■ **TASK TO COMPLETE**: In full and without alteration, write out the records.

Segment Start: MATERIAL SHOWN

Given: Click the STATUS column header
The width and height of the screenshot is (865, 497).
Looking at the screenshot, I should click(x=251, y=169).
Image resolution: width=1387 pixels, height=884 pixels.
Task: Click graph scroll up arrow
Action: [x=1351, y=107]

Segment End: MATERIAL SHOWN

■ **ANSWER SPACE**:
Given: Click the STATUS column header
The width and height of the screenshot is (865, 497).
Looking at the screenshot, I should click(x=251, y=169).
Image resolution: width=1387 pixels, height=884 pixels.
Task: Click graph scroll up arrow
Action: [x=1351, y=107]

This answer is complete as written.